◆ **Brief**
Please transcribe the data exactly as shown, skipping the images.

[Screenshot grounding data]

****

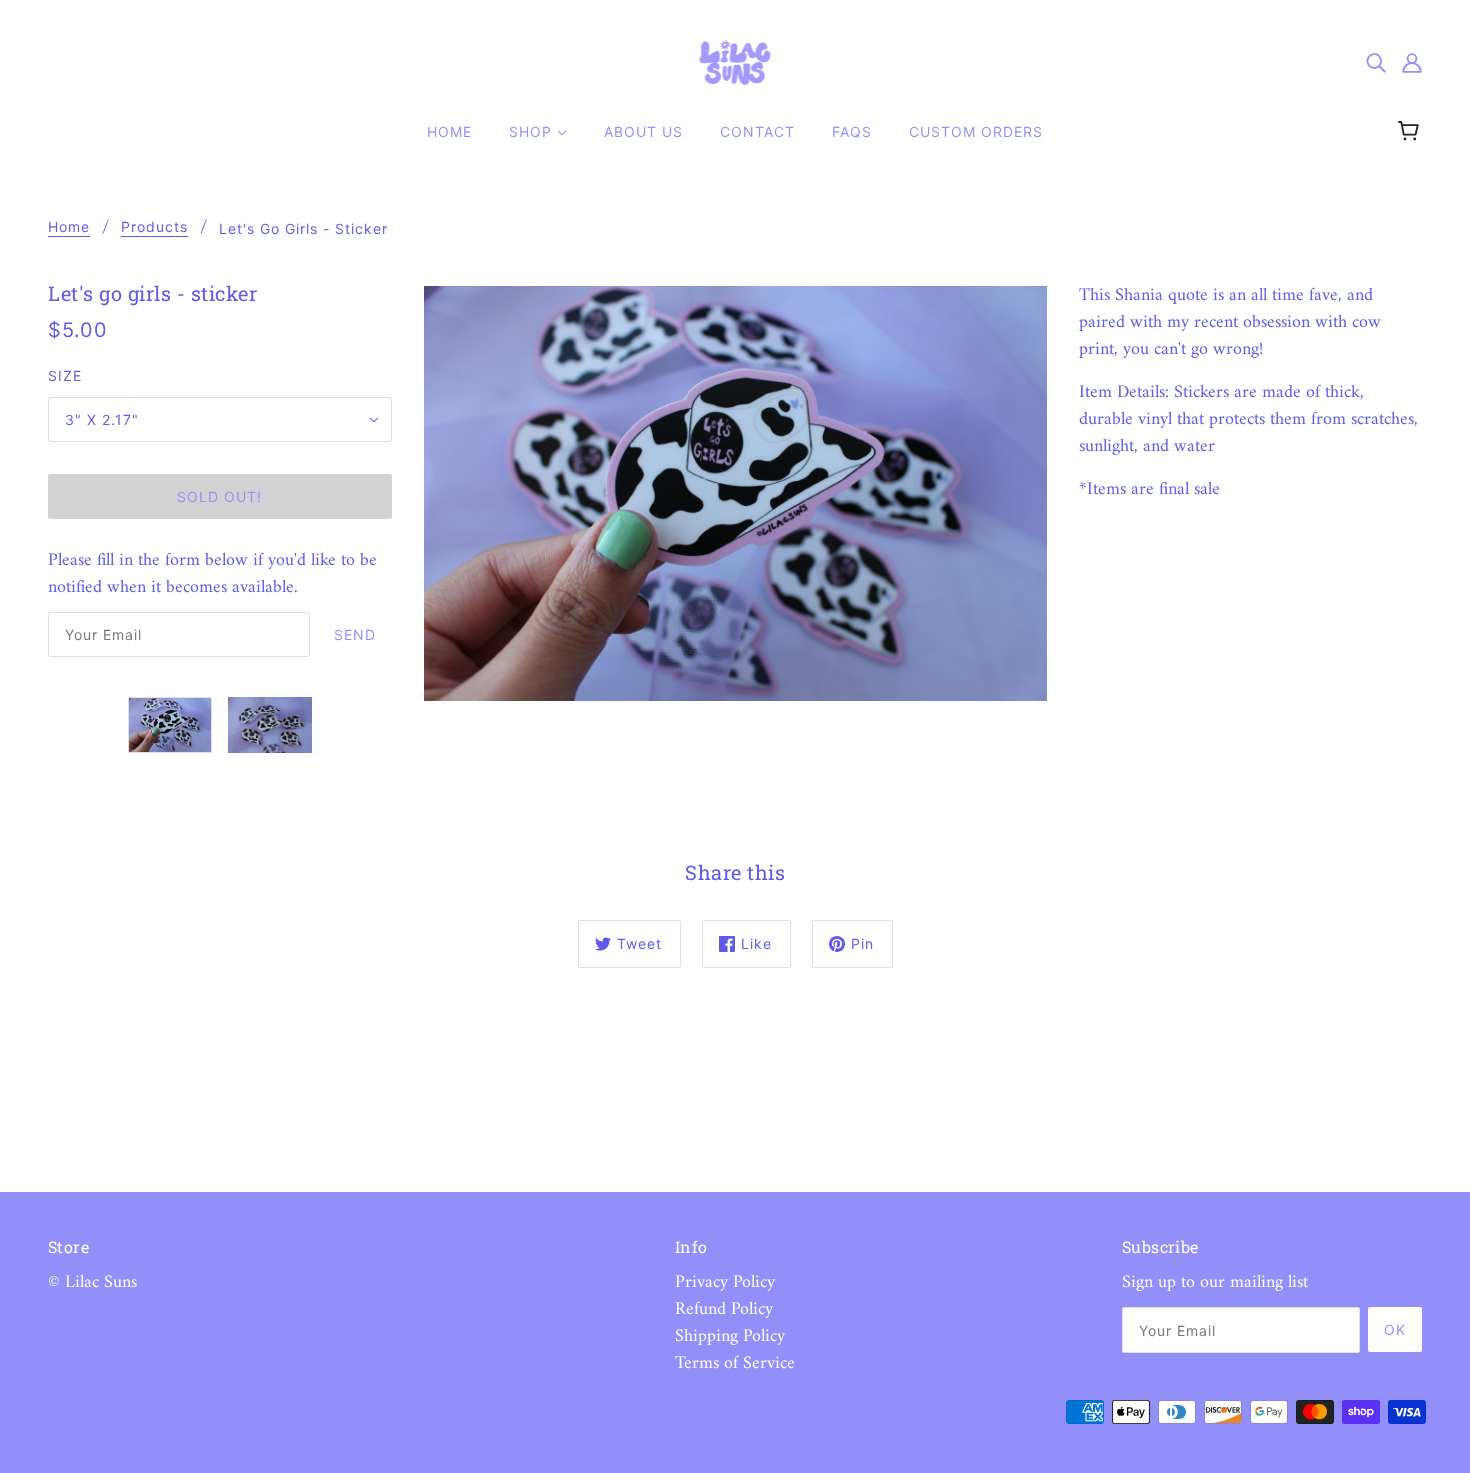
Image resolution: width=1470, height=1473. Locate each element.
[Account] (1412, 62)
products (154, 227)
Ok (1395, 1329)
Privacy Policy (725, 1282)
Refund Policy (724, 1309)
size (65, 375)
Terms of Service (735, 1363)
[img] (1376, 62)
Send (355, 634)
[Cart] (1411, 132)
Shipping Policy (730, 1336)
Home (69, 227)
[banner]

****

◆ **Exercise response**
Image resolution: width=1470, height=1473. Locate each element.
[Account] (1412, 62)
products (154, 227)
Ok (1395, 1329)
Privacy Policy (725, 1282)
Refund Policy (724, 1309)
size (65, 375)
Terms of Service (735, 1363)
[img] (1376, 62)
Send (355, 634)
[Cart] (1411, 132)
Shipping Policy (730, 1336)
Home (69, 227)
[banner]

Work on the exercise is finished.